Militarisation of cyberspace: “Ransomware is a scourge, and it’s little surprise that governments are using an array of tools to fight it but now we’re seeing initiatives across the globe where military capabilities or authorities are being proposed to fight cybercrime,” Jordan bemoaned. “It is a concerning response because we believe that this should be a law enforcement matter where law enforcement tends towards gathering evidence, incident response, seeking the arrest and investigations. I think that using the military authorities to fight ransomware sends the wrong signal when we think about reducing risk to peace, stability and security,” she explained.
Forgetting the threat to victims: “The way we think about the threat, we still think about the target and we don’t talk about the threat to the victims. Humans continue to be in the crossfire of geopolitical conflicts. This is key because they impact human safety, security and access to critical services so we are violating the rules and the norms across the board when humans are in the crossfire of these geopolitical conflicts.

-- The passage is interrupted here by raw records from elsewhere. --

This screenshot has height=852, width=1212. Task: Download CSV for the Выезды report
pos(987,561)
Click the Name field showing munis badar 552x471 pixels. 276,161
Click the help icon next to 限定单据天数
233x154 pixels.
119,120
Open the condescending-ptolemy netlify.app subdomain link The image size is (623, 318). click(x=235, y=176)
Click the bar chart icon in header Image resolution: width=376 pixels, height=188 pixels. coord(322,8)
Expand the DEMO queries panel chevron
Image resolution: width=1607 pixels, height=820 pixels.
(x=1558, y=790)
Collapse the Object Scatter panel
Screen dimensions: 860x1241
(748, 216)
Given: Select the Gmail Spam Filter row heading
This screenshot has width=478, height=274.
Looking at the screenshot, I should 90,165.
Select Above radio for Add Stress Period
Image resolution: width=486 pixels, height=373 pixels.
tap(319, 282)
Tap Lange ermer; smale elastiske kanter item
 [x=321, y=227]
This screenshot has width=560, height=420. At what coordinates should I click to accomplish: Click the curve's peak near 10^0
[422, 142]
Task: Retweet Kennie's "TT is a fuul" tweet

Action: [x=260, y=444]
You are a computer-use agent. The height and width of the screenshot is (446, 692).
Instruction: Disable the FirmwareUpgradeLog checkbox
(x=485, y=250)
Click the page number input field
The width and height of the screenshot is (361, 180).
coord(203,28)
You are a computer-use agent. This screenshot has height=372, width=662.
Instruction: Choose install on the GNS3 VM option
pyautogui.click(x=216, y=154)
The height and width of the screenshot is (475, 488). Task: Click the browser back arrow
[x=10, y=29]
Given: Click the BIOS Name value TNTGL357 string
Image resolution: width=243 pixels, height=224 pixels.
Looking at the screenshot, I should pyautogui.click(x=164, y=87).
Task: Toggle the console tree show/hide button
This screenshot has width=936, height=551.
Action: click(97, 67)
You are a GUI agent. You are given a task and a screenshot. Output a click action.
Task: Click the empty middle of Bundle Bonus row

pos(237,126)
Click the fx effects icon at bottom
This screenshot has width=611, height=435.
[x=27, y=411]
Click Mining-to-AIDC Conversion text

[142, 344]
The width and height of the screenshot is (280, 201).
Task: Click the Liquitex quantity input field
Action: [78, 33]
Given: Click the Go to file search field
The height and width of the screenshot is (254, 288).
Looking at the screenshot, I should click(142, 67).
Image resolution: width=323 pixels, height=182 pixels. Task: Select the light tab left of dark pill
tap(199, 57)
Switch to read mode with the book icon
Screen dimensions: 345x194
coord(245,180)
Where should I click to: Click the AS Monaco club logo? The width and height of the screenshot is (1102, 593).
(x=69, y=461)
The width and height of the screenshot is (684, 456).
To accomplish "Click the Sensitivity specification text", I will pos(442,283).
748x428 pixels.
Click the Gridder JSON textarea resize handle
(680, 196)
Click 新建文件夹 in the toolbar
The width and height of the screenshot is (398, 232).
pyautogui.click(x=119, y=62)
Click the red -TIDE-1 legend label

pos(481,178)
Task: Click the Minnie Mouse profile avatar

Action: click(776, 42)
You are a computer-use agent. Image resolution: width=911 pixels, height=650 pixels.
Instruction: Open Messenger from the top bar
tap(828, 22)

We’re seeing a proliferation of offensive cyber capability used for violations of human rights and fundamental freedoms,” she affirmed.
Evolution of cyber crime: “We are at a point where the victimization goes beyond the target during extortion. It’s not just targeted attacks but the impact on victims. It’s not only in terms of their immediate human rights, safety and security but if you think about the data and the way it’s held to ransom and it ends up in a dump site, there is potential for lifelong revictimization,” Jordan clarified. She also said that non-state actors now possess capabilities previously available only to governments.
- Belligerent states: “It’s also important to note that some states are using modus operandi of criminal groups to engage in their criminal behavior,” she warned.
Lack of cyber hygiene fuels exploitation, states Anastasia Kazakova
Kazakova underscored the fact that the threats already identified in several reports published in the past by the United Nations’ working groups (GGE and OEWG) should be defined further.
Defining the role of military in cyberspace: “We see more and more states publicly announcing their Cyber Military Operations Command and strategies but I assume the need is to defend themselves and protect their citizens and assets. How is it actually a threat to cyber stability? If we are more clear about this (question) as a global community then we can understand what we need to work upon collectively,” Kazakova asserted in her response.
Framework for cyber emergencies: “The lack of a clear framework guiding the behaviour of state and non-state actors In the event of a cyber attack on critical infrastructure could be a challenge which may lead to more threats,” she concluded.
- Lack of cyber hygiene: “The exploitation of people and exploitation of the lack of cyber education, among people as they continue to be the weakest link opens the door to several attack vectors,” Kazakova said.
- Scant reporting by victims: “We’re not focusing much on the lack of particular processes that also lead to the threats which is the reporting by victims. We need to know what’s going on with the victims and how the particular use of technology increases the threat,” she added.
Threats from existing policies: “Threats would not just emerge from the use of technology but from existing policies and attempts to regulate the technology and specifically existing risks. Photos of men of states approaches to regulate still globally developed, globally distributed, globally consumed and a final note more a structure,” Kazakova remarked.
Keeping in the loop: “It’s important to have a diverse set of people and experts who have different insights to be in the loop constantly about recent threats, intrusions, and threat actors. One must make sure people are coming from different backgrounds—private sector, academia and technical community. They could help and guide states to update threat intelligence and threat modeling,” she concluded.